戚继光先是一怔,不过很快面色平静,随即呵呵一笑道:“还有三年?看来上天对老夫还不薄......你们都莫要再讲了,从哪来回哪去吧!”
看来是说不动眼前人了,向枫不禁有些气馁。
“前辈,你看这天都黑了,我等出门也没个地方住,可否在你老这里投宿一夜,明早再走?”
“你还不死心呀?!”
戚继光轻笑一声。
“也罢!尚有一间空屋,没床褥,你们愿意就请自便......咳!不过这吃的,可真不够......”
向枫连忙拱手道:“多谢前辈留宿!我们自带了干粮,不碍事的。

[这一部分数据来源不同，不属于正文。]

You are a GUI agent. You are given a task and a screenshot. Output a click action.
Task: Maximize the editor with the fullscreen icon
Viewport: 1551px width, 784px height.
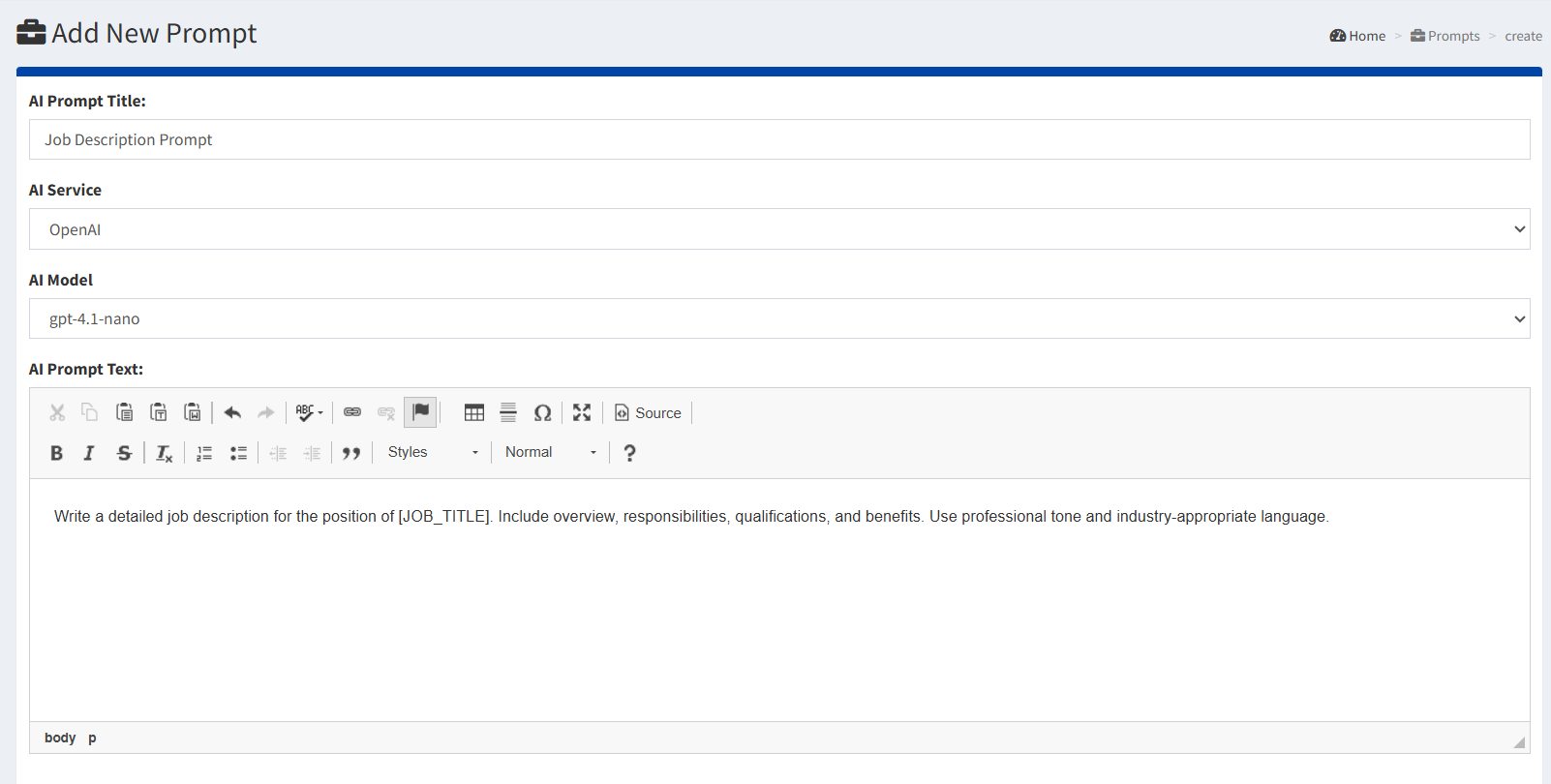(x=581, y=413)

”
戚继光随即吩咐杨古去安排,他感觉有些累,也不再和向枫他们说话,晚饭后就早早睡了,向枫想陪他说一下话也没有机会。
杨古倒也热情,向枫让他过来一起吃干粮就稀粥,他也没拒绝,还跟向枫聊了许多戚继光的往事。
村民晓得有外人过来找戚继光了,私下纷纷打听起来,不过他们也不奇怪,毕竟戚继光的名气大,今虽落魄,偶尔倒有人过来看望。
第二天早上,向枫等人起来后,准备当面跟戚继光告辞,却见他的房门是紧闭着的。
杨古过来说,戚先生先前交待过了,让客人自行离开不必多礼。
向枫只得和杨古辞别,三人牵马出了门。
三人刚到村口,见有一人从前面急匆匆地走来。一看,原来是憨山大师到了。
向枫心里一喜,连忙迎上前去。
憨山一如前番见面时的行头,见到向枫后便问道:“见着他了?”
向枫点了点头。
“他不肯跟你们走?”
“嗯!”向枫无奈地摇了摇头,“怎么劝都不行。”
“一个心如死灰之人,想请他出山,哪那般容易?!”
憨山大师念了句佛号,随即又道:“贫僧这几日昼夜赶路,所幸是赶上了——待贫僧去帮你们做番说客,若还是不成,那你们就返回湖广去吧!”
向枫大喜,连忙掉转马头跟着憨山大师返回戚继光的住所。
到了门口,憨山让向枫等人在外面等候,他独自进去会面。
杨古好像对憨山很熟悉,开门见是他后就直接让他进去了。
向枫等人安心在外等候。
屋里一直都显得很安静,并没有明显的声音传出,期间,只听到“啪!”的一声脆响。
约莫半个时辰后,杨古又开门出来了,说让向枫一人进去。
向枫快步进了屋里,见戚继光和憨山大师两人正端坐在房里,地上有一个摔碎了的葫芦。葫芦籽撒落在四处,那一粒粒米黄色的葫芦籽新嫩饱满,只要有土壤种下,定可结出硕大的葫芦来。
见到向枫进来,憨山微微一笑道:“不枉贫僧此行!他答应了,且随你过去......”
向枫顿时大喜,正要说话时,戚继光先言道:“方才,憨山师傅一番话,让戚某有所顿悟......咳!不过向先生,老夫有个条件,你答应了便随你去,若不然,老夫依旧不会离开。”
“戚老请讲!”
“嗯……就一条:即不管日后如何,你们隐龙谷,绝不能反朝廷反大明……咳!这是底线,老夫如今虽为庶民,但断不会与乱臣贼子为伍!”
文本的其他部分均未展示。